[EXTRACTED INFORMATION — start]
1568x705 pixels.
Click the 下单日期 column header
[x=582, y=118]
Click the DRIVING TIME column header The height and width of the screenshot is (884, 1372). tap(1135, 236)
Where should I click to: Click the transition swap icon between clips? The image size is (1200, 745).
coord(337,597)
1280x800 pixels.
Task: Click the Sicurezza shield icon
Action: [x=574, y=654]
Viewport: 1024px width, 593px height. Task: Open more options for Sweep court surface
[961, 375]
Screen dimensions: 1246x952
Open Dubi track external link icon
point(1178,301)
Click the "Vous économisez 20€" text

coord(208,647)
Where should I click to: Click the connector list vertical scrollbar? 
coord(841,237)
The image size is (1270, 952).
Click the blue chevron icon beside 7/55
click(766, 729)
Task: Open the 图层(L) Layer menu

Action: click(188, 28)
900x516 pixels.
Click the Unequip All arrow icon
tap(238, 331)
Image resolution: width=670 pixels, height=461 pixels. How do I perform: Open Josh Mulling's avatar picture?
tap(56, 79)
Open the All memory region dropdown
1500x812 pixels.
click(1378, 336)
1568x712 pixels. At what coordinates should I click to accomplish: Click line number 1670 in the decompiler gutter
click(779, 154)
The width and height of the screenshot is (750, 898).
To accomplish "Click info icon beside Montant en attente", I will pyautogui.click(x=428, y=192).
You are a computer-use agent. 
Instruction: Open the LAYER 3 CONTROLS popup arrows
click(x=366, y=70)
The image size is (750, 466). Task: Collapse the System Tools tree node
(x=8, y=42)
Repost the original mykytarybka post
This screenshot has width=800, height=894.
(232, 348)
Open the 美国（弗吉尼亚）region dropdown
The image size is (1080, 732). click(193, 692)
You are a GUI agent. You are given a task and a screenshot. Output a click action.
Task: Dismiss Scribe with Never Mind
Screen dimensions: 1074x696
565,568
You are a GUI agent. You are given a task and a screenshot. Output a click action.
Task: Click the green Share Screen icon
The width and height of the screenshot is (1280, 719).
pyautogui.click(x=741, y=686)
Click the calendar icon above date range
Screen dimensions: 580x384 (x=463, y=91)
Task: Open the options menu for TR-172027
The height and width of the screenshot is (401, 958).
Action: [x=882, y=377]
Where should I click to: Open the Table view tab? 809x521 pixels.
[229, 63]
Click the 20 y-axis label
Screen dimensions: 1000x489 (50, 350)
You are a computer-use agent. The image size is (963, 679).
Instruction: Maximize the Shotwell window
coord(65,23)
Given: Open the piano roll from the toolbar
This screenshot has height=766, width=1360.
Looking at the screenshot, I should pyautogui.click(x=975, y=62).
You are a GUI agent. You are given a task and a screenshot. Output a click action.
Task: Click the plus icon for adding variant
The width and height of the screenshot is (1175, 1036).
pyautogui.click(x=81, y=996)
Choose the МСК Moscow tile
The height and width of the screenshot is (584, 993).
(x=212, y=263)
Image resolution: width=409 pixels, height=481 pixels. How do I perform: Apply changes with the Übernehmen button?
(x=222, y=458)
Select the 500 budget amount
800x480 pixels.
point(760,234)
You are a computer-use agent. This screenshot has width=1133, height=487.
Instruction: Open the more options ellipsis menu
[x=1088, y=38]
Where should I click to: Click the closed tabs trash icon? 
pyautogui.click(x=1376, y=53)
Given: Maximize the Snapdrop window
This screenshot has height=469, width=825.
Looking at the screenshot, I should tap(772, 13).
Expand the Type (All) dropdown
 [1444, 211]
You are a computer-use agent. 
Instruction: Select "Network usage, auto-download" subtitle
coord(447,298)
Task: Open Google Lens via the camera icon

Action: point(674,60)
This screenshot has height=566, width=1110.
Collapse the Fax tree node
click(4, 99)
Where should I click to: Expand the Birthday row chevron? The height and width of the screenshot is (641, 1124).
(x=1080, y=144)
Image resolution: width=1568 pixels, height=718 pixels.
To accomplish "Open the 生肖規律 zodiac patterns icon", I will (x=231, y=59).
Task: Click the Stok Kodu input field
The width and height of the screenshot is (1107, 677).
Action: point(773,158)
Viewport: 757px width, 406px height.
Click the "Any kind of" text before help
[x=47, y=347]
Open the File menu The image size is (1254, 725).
[EXTRACTED INFORMATION — finish]
• **EXERCISE GOAL**: Find the word "will" in the data and show each line that holds it.

• **TASK RESULT**:
To accomplish "Click info icon beside Montant en attente", I will pyautogui.click(x=428, y=192).
To accomplish "Open the 生肖規律 zodiac patterns icon", I will (x=231, y=59).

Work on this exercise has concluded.